Ele se levantou e abriu a gaveta da menina. Oh, era tão tipicamente adolescente que Sirius devia ter adivinhado que o livro estava ali desde o início. Em meio a de canetas coloridas, uma agenda cheia de recortes e um diário com cadeado de plástico, estava o livro de cânticos que guardava a maldição, enrolado num xale. Remus fez menção de pegá-lo, mas Sirius o deteve.

— Está louco? Essa coisa matou três pessoas de forma horrível. Aqui — disse, passando ao outro um tecido branco e fino que tinha sido fervido em água benta. Remus lhe deu um olhar indistinto, como se aquela fosse uma precaução exagerada, mas tomou o pano mesmo assim.

Com livro seguro, Lupin se voltou novamente para menina, tentando fazê-la falar para preencher as lacunas na história que eles tinham. Em meio a soluços, ela contou que o livro de canções religiosas tinha vindo para a casa dela com as coisas da avó, quando a ela ficara velha demais para viver por conta própria. Um pouco antes de morrer, a senhora tinha dito que ela nunca devia tocar naquilo, porque se lesse a cantiga para Santa Inês por três vezes consecutivas iria morrer.  O livro tinha passado quatro anos no sótão, até que a menina o levara até a capela e o fizera escorregar nas coisas do Dr. Rinz, que participava do coral, e depois do Sr. Toltz, quem organizava a liturgia diária.

Sua mãe tinha um caso com os dois homens.
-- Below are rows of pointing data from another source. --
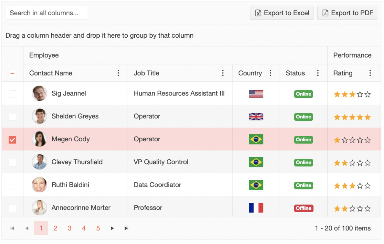
Task: Go to the next page
Action: coord(112,228)
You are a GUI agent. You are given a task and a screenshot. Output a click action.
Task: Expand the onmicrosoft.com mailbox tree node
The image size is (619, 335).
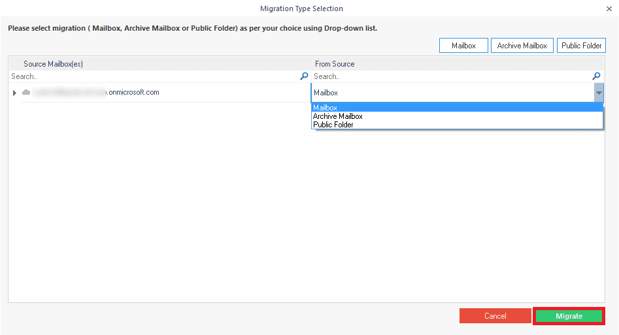click(14, 93)
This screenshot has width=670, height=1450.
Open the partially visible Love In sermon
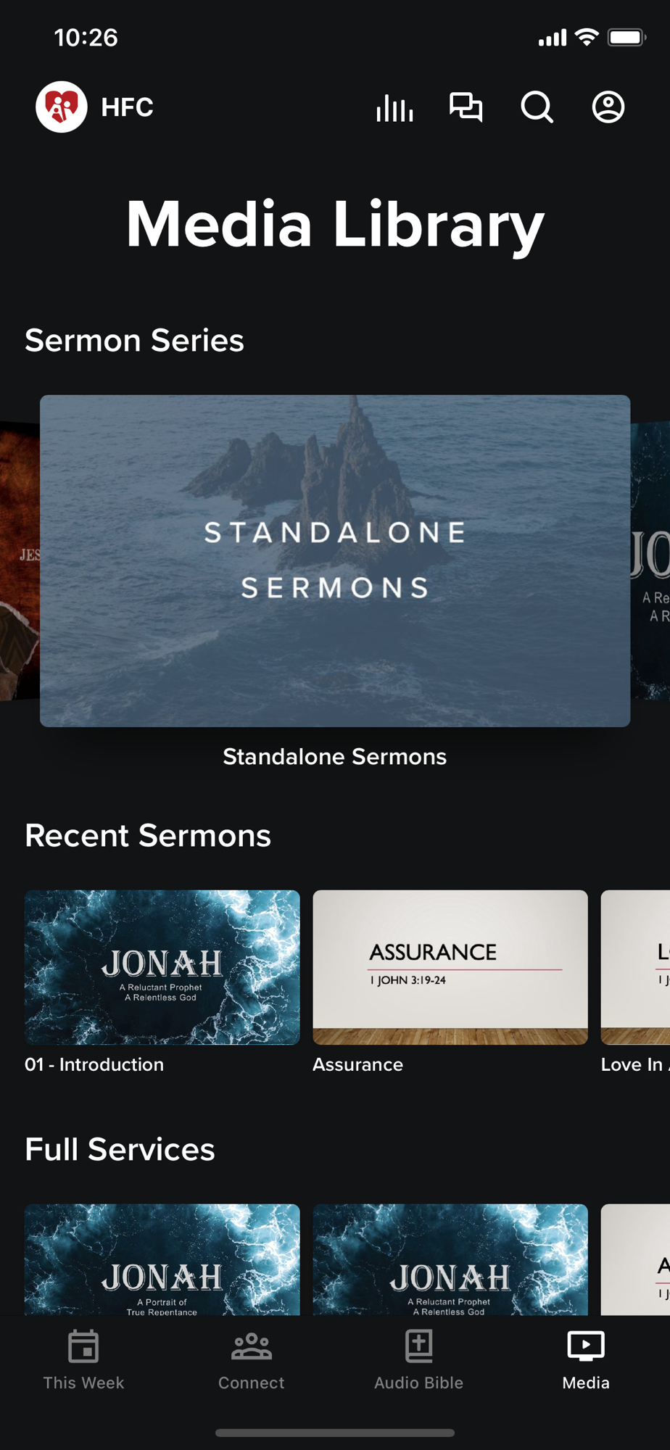coord(636,967)
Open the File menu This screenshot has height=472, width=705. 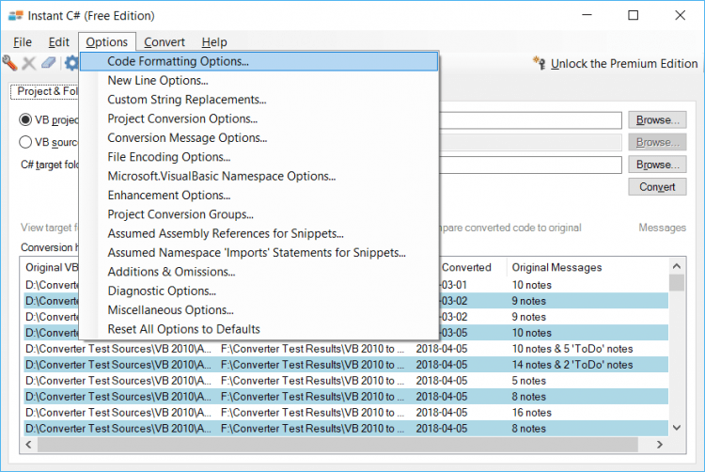click(23, 42)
— Eu não queria que ela morresse também! Nunca pensei que ela ia ler a cantiga! Mas depois que ela morreu, encontrei o livro na bolsa dela. O livro era de cânticos, os dois caras com quem ela estava saindo participavam do coral... Pareceu certo, como se o livro estivesse comigo para que eu pudesse fazer isso. Mas eu ainda me senti estúpida quando passei o livro para eles, não achei que ia acontecer nada demais... — ela contou, e voltou a chorar.

Remus deu um aperto amigável no braço da menina, porque não havia nada mais que pudesse ser feito.

— Nós vamos ficar com livro e dar um jeito nele, e então você vai seguir em frente. Não foi sua culpa.

Ao saírem do quarto dela, Sirius se sentia terrivelmente cansado. Podia jurar que sonharia com som de choro naquela noite. Ele e Remus seguiram em silêncio até um campo aberto nos arredores da cidade, queimaram o livro, enterraram as cinzas e plantaram uma semente de carvalho por cima.

— A culpa não foi da menina? — Sirius questionou, por fim, uma sobrancelha arqueada, enquanto os dois voltavam para o carro.

— Você nunca quis matar os seus pais, ou no mínimo dar uma lição neles quando era adolescente? — Remus devolveu o questionamento com naturalidade, pegando Sirius de surpresa.

Ele suspirou, sentindo-se vencido.

Oh, merda. Não tenho nenhuma defesa se você colocar as coisas dessa forma.